Warum tun die das? Warum machen sie das mit uns? Ich glaube, medizinische Gründe liegen nicht vor, es geht eher darum, ein Zeichen zu setzen. Alle, die sich zum fünften oder elften Mal impfen lassen, setzen damit ein Zeichen im Kampf gegen Rechts. Die Maßnahmen und der Instrumentenkasten sollen ja auf Dauer gestellt werden, wie die Winterreifenpflicht, ein ganzes Leben lang sollen wir uns im Winter impfen lassen, erst im Oktober, dann im Januar, und zwar deshalb, damit der braune Ungeist niemals wiederkehrt. Das ist doch wirklich nicht zu viel verlangt.
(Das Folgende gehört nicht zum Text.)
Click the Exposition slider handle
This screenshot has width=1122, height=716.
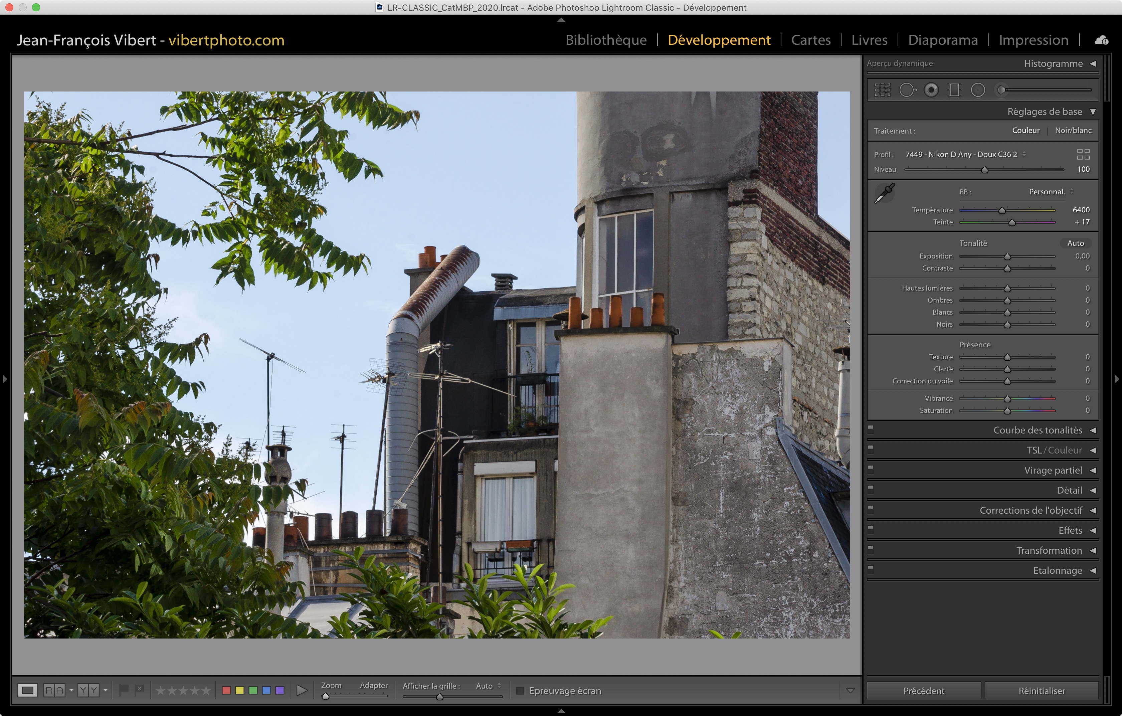click(1007, 257)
Wie real diese Gefahr ist, merkt man daran, dass Länder wie Großbritannien, Spanien oder Dänemark die Pandemie einfach für beendet erklärt haben, restlos. Aus, Schluss, finito. Dort ist die Saat des Faschismus aufgegangen. Aber falls das Virus so gefährlich ist, wie Karl Lauterbach sagt, werden die Dänen zur Strafe aussterben, es sei denn, wir werfen aus unseren letzten flugfähigem Bundeswehrflugzeugen Instrumentenkästen über Dänemark ab.
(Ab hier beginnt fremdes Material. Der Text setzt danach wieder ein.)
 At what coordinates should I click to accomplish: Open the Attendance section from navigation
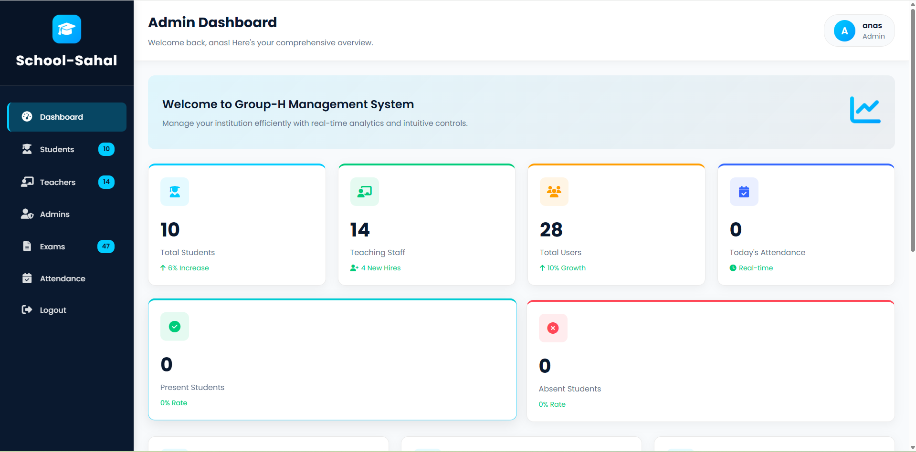[x=63, y=278]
Ich versuche immer, das Positive zu sehen. Vieles wird übertrieben. Neulich hat mir tatsächlich jemand erzählt, in Baden-Württemberg habe Winfried Kretschmann laut über eine Zwangssterilisierung von Ungeimpften nachgedacht. Auf diese Weise könne der Sumpf ausgetrocknet werden. Aber das waren natürlich Fake News. Ganz kurz kam es mir plausibel vor, Rentenkürzungen und die Streichung des Arbeitslosengeldes für Ungeimpfte sind immerhin tatsächlich im Gespräch gewesen.

Was aber meiner Ansicht nach sicher passieren wird: Im Herbst werden die Regierung und ihre NGOs wieder sehr genau darauf achten, wer demonstriert und weshalb. Demos für Buntheit und Vielfalt, okay. Aber Menschen, die gegen den Instrumentenkasten ihres Staates auf die Straße gehen, wollen wir in einem freien Deutschland nie wieder sehen.